- Passage fourni
_ _ _ _ _

Dans la réalité toutefois, une autre éthique a cours, car il faut bien vivre : les gens votent à droite, la consommation augmente, l’économie se mondialise par-dessus les États, les écosystèmes se déglinguent. Les jeunes sont militants à 18 ans, mais à 25, ils aspirent au luxe et au confort. On jette la nourriture dès que la date de péremption inscrite sur le contenant est atteinte, sans prendre le temps de sentir et de goûter par soi-même. Pourquoi ici le diktat technique prévaut-il sur ce que la nature nous a légué au long des millions d’années? La « vraie vie » serait l’option écologique. La « vie vraie », c’est la spirale consommatrice. Je pense à la lettre de Paul aux Romains

Je ne comprends pas ce que je fais : car je ne fais pas ce que je voudrais faire, mais je fais ce que je déteste (…) ne fais pas le bien que je veux, mais je fais le mal que je ne veux pas. (Rm 7, 16.19) (Traduction en français courant).

_ _ _ _ _

- Section de données
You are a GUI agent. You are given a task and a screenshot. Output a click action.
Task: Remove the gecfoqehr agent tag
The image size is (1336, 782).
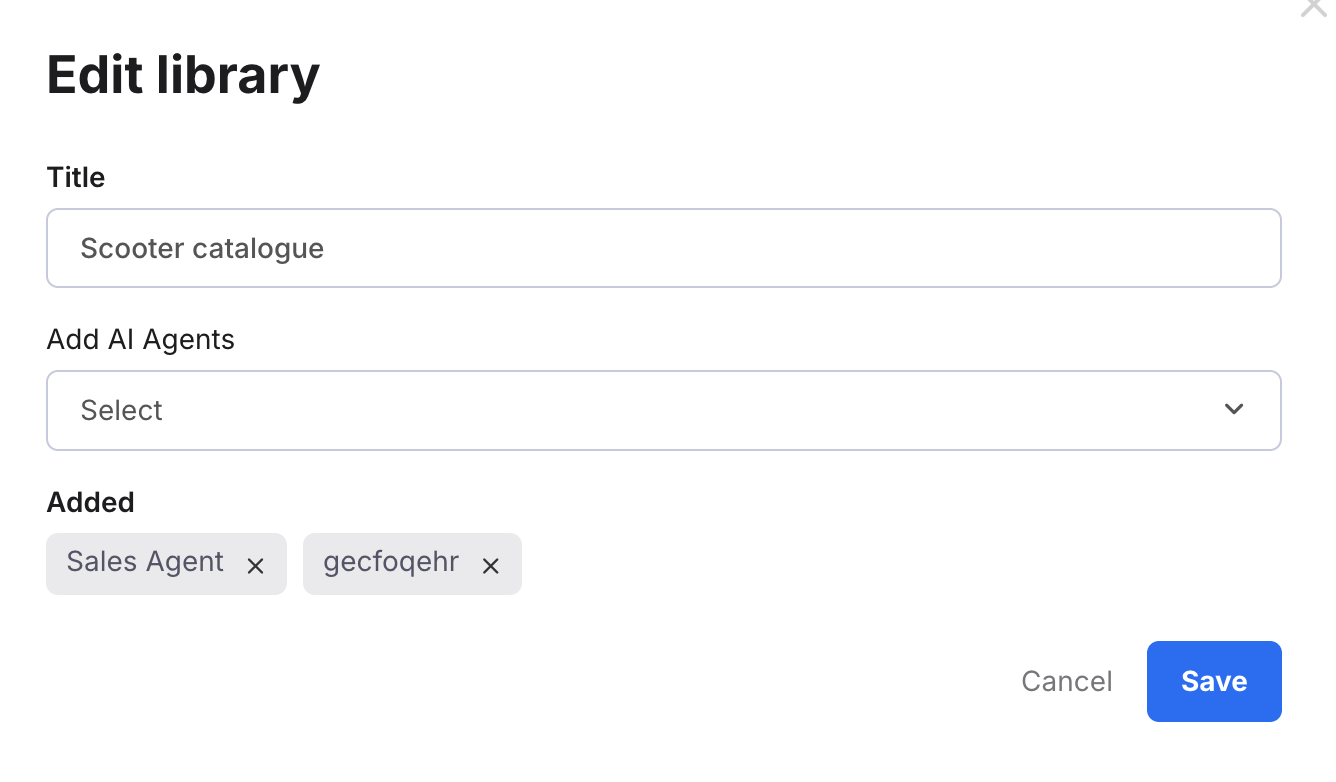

_ _ _ _ _

- Exercice
Reprenez, s'il vous plaît, le texte sur l'écart entre l'idéal écologique et la spirale de consommation à la suite de sa dernière phrase, et poursuivez-le dans le même ton.

- Réponse rédigée
L’analyse de Paul n’est pas sociale. Elle est spirituelle : ce n’est plus moi qui agis ainsi mais le péché qui habite en moi (Rm 7,30). Il cerne ce que nous appelons le « serf » arbitre, c’est-à-dire la liberté servile. Mais il est légitime de faire également une analyse culturelle et sociétale de ce phénomène : nous sommes des milliers à voir, à comprendre, à désirer. Mais à ne pas faire. Les plus convaincus d’entre nous sont objecteurs de croissance, simplicitaires et militants. Mais globalement le navire amiral poursuit sa route. D’où l’urgence d’agir.

Planète en péril?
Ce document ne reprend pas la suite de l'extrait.